* _Given records_:
__________________________________________________
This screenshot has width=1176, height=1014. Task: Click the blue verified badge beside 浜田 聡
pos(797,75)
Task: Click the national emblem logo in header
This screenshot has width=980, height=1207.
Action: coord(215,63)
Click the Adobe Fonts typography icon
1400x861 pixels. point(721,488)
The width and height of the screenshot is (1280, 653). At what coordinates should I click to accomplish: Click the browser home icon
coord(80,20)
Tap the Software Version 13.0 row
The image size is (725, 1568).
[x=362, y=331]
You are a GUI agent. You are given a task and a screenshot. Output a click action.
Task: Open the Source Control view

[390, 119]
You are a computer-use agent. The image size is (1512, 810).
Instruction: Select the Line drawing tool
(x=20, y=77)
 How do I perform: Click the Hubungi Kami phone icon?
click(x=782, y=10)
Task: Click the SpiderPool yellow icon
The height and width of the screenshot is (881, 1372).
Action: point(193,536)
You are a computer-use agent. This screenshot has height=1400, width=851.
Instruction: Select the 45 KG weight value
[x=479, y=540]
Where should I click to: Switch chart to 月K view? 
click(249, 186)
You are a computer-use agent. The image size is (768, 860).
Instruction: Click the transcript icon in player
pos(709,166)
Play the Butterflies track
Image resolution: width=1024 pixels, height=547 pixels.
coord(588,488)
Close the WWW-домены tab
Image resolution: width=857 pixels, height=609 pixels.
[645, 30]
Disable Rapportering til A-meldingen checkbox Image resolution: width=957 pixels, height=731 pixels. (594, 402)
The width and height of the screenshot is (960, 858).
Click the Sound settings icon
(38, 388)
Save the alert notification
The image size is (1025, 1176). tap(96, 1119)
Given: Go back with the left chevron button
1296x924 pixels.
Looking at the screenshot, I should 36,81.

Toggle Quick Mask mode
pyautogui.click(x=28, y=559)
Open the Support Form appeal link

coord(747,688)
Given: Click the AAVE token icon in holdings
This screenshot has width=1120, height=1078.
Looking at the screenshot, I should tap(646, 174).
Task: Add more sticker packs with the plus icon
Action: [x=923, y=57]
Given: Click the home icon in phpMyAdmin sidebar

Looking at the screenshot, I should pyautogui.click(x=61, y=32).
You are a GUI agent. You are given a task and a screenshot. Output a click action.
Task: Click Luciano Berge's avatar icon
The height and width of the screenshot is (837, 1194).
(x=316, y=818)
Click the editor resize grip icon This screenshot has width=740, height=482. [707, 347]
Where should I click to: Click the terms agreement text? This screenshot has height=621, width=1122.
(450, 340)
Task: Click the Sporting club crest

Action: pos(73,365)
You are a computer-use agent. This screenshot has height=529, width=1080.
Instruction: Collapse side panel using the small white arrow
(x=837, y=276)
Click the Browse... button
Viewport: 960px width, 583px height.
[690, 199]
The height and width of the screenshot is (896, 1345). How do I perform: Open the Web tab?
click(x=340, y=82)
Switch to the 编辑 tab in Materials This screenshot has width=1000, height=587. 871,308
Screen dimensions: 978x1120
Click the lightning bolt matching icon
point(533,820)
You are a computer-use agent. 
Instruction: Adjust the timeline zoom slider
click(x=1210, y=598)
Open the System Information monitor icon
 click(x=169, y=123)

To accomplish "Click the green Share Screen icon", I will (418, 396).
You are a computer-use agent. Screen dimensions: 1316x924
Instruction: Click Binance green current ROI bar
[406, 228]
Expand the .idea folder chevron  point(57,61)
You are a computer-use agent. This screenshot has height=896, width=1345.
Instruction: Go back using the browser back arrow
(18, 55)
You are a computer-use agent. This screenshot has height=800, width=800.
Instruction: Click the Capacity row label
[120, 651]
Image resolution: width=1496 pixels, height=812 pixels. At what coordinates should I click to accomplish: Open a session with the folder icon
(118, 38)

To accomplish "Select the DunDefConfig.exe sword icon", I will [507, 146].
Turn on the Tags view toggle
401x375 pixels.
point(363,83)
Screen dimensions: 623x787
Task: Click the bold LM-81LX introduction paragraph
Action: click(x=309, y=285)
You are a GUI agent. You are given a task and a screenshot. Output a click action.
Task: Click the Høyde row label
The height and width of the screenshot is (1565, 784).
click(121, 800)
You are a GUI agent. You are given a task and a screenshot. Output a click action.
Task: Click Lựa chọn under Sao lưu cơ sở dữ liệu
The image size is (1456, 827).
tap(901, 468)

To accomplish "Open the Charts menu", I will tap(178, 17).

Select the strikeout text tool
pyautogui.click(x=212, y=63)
__________________________________________________
* _Problem to solve_: Only the count is wanted. Find the lines of the records that include the word "computer" and state how many.

* _Exercise answer_: 8